* **Records for this exercise**

=-=-=-=-=

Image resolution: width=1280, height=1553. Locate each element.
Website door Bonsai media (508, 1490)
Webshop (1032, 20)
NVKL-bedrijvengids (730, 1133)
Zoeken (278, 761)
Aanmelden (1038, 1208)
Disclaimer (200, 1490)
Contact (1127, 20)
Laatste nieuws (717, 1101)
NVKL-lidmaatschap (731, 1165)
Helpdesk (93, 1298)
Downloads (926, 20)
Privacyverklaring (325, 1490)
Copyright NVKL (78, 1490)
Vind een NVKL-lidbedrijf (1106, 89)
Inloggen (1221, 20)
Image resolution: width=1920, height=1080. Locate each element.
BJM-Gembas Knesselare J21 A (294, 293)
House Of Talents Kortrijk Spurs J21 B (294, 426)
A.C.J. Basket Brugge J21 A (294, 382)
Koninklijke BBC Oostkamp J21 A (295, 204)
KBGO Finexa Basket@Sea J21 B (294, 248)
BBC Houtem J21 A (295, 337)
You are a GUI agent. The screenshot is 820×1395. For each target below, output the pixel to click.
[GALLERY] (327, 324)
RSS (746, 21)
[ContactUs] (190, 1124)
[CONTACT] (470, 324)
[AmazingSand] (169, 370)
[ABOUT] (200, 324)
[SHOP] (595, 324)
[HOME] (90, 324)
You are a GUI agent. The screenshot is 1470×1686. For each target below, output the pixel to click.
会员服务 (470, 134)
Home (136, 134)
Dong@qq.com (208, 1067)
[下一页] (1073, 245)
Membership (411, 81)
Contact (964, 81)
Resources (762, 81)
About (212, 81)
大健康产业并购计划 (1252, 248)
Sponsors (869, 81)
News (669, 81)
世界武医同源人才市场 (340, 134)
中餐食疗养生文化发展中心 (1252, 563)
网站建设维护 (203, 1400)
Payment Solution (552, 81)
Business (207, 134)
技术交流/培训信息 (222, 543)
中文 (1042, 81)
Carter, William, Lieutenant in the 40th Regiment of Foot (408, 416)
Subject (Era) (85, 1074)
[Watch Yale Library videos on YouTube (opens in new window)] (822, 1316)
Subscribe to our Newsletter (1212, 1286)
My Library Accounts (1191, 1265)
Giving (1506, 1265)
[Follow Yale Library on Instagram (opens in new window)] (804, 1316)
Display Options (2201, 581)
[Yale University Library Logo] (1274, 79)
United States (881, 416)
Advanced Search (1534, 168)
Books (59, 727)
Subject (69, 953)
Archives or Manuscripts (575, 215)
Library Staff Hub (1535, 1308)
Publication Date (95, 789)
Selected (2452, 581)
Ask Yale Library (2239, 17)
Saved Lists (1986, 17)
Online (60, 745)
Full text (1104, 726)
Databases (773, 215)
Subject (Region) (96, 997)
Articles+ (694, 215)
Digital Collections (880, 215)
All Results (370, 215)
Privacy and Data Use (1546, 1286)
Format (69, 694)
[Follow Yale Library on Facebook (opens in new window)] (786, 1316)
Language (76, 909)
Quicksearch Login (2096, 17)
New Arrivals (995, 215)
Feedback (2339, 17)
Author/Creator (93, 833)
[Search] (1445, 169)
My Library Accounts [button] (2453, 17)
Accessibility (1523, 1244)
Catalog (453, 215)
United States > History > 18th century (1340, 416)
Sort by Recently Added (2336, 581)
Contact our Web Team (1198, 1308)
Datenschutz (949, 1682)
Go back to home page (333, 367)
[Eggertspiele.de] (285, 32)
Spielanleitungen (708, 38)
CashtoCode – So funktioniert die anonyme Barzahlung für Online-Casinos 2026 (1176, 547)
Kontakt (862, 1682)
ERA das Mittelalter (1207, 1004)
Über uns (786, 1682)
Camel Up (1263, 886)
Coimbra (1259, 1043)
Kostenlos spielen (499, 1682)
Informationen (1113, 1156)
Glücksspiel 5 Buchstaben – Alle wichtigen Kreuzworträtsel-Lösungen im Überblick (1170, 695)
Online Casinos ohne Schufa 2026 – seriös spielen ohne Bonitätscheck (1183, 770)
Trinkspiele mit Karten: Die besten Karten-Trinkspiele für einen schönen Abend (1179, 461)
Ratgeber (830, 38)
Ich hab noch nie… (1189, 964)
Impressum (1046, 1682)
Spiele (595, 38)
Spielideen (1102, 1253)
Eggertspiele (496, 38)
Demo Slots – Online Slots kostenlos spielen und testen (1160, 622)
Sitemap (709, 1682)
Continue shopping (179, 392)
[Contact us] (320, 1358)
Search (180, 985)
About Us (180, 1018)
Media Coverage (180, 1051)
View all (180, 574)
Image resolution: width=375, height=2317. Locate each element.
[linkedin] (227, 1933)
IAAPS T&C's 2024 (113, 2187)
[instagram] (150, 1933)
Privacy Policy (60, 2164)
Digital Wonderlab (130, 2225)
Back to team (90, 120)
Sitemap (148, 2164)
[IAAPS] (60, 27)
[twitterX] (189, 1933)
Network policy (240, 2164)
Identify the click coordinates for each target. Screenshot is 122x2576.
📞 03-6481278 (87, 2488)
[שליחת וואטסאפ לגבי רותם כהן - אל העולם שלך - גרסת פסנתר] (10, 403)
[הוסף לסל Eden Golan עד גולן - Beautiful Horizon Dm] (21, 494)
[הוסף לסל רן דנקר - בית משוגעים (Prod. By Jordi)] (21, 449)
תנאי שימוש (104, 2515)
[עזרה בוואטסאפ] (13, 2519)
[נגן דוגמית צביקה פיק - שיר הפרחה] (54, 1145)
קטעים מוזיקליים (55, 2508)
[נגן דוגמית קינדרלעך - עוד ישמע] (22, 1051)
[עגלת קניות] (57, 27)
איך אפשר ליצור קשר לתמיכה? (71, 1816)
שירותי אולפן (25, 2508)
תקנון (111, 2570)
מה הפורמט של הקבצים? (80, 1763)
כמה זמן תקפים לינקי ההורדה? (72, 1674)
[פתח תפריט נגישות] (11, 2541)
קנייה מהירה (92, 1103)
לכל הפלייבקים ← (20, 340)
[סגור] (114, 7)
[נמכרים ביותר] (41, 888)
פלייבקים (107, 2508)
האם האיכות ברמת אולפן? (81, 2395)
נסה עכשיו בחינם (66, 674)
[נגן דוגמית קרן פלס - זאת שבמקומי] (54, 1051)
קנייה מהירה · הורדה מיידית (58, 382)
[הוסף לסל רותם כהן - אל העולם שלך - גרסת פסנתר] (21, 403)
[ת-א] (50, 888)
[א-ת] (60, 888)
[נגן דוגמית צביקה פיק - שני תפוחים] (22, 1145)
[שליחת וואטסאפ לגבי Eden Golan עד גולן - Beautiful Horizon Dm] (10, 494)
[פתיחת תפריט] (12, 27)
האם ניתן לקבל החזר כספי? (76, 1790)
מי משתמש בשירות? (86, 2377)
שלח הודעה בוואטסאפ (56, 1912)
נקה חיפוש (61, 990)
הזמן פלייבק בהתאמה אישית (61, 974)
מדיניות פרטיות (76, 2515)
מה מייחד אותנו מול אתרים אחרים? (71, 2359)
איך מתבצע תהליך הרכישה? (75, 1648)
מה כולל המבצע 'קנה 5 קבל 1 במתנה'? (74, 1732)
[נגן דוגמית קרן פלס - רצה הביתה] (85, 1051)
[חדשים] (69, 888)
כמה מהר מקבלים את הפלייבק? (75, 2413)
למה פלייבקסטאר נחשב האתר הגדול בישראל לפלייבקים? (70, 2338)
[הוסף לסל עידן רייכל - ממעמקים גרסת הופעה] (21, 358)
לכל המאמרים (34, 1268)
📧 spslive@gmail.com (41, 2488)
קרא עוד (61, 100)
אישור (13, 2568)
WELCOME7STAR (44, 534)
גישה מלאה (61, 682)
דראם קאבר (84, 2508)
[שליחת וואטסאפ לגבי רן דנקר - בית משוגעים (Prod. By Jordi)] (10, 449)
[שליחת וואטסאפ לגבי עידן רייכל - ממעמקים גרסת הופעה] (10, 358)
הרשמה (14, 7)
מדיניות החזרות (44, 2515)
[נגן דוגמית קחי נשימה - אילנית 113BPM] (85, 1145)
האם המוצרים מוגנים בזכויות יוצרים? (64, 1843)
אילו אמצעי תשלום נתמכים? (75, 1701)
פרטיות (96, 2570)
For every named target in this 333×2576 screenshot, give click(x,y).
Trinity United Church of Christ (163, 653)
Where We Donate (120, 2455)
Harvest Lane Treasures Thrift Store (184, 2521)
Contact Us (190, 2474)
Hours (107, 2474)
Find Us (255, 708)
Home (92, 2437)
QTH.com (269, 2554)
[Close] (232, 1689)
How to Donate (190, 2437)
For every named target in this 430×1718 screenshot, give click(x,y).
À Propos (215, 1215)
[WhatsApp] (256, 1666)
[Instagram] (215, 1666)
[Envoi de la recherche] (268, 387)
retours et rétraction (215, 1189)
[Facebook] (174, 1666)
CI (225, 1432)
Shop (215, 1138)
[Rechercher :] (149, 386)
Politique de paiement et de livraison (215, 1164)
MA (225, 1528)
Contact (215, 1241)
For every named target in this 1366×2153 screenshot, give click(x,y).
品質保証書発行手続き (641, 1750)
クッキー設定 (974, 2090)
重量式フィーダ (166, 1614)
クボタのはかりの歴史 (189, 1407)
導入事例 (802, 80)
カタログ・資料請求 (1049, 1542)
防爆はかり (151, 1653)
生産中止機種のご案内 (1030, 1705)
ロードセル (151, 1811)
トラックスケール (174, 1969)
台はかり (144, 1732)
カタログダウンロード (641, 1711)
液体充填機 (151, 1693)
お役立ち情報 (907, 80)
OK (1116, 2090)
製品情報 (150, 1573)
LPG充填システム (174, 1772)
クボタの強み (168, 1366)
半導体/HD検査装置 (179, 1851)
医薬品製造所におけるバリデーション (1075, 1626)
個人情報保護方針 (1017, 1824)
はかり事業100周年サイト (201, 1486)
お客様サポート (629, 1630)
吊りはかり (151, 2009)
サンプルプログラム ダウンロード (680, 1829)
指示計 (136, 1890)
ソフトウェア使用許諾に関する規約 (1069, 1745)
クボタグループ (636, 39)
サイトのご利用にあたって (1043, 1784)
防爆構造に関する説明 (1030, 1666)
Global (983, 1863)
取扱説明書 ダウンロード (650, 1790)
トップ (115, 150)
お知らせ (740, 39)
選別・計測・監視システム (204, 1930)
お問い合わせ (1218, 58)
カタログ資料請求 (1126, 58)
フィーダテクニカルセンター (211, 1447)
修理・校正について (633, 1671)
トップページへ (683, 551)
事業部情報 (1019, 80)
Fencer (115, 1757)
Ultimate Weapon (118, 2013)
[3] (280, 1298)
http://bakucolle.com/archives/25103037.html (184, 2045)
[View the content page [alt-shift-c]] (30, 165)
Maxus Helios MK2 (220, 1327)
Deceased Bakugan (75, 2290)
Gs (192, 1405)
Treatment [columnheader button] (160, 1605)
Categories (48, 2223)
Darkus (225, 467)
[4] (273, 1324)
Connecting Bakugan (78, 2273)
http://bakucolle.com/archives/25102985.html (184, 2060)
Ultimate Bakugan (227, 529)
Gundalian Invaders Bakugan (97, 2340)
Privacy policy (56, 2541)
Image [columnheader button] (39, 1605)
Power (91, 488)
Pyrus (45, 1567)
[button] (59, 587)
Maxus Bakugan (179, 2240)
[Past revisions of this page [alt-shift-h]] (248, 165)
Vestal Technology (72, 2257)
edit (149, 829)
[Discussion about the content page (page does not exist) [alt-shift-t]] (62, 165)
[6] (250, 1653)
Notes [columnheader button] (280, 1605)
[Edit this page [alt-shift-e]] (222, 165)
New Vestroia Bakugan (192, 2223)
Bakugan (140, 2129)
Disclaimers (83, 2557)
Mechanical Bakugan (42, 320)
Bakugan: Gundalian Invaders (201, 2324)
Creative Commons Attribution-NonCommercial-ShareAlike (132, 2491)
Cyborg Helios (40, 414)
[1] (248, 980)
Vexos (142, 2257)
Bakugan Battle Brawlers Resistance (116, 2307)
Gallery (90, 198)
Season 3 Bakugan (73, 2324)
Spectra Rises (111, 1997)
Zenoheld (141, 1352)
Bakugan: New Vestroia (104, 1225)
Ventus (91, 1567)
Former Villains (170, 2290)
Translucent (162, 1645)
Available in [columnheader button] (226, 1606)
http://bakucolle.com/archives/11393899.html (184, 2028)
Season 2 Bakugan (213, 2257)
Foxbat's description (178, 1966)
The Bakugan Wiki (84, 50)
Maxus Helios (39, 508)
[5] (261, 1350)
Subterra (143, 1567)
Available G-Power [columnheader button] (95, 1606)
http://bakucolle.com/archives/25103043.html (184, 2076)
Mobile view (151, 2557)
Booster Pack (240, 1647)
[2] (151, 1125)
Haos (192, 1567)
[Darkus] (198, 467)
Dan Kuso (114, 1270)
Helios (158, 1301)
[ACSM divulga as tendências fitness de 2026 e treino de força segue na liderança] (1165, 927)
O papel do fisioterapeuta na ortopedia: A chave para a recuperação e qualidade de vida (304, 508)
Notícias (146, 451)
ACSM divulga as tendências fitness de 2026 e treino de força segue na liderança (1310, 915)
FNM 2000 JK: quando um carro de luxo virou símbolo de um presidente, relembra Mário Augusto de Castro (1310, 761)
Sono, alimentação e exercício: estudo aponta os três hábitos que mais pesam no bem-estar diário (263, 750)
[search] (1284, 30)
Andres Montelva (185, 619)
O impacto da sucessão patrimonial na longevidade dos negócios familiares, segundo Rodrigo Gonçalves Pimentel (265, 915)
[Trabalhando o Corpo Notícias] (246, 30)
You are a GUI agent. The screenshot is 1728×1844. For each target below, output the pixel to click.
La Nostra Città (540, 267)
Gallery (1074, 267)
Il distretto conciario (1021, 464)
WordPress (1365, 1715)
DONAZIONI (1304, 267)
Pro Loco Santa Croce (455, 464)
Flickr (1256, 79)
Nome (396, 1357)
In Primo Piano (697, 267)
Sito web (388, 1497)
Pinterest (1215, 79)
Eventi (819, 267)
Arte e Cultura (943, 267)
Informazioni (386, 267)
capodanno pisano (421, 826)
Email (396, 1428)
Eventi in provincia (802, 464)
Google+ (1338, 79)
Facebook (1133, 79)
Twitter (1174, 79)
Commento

=-=-=-=-=

I'd like an exact copy of the lines above, from the very first one through the line that contains "Laatste nieuws (717, 1101)", with nothing else added.

* **Task result**
Image resolution: width=1280, height=1553. Locate each element.
Website door Bonsai media (508, 1490)
Webshop (1032, 20)
NVKL-bedrijvengids (730, 1133)
Zoeken (278, 761)
Aanmelden (1038, 1208)
Disclaimer (200, 1490)
Contact (1127, 20)
Laatste nieuws (717, 1101)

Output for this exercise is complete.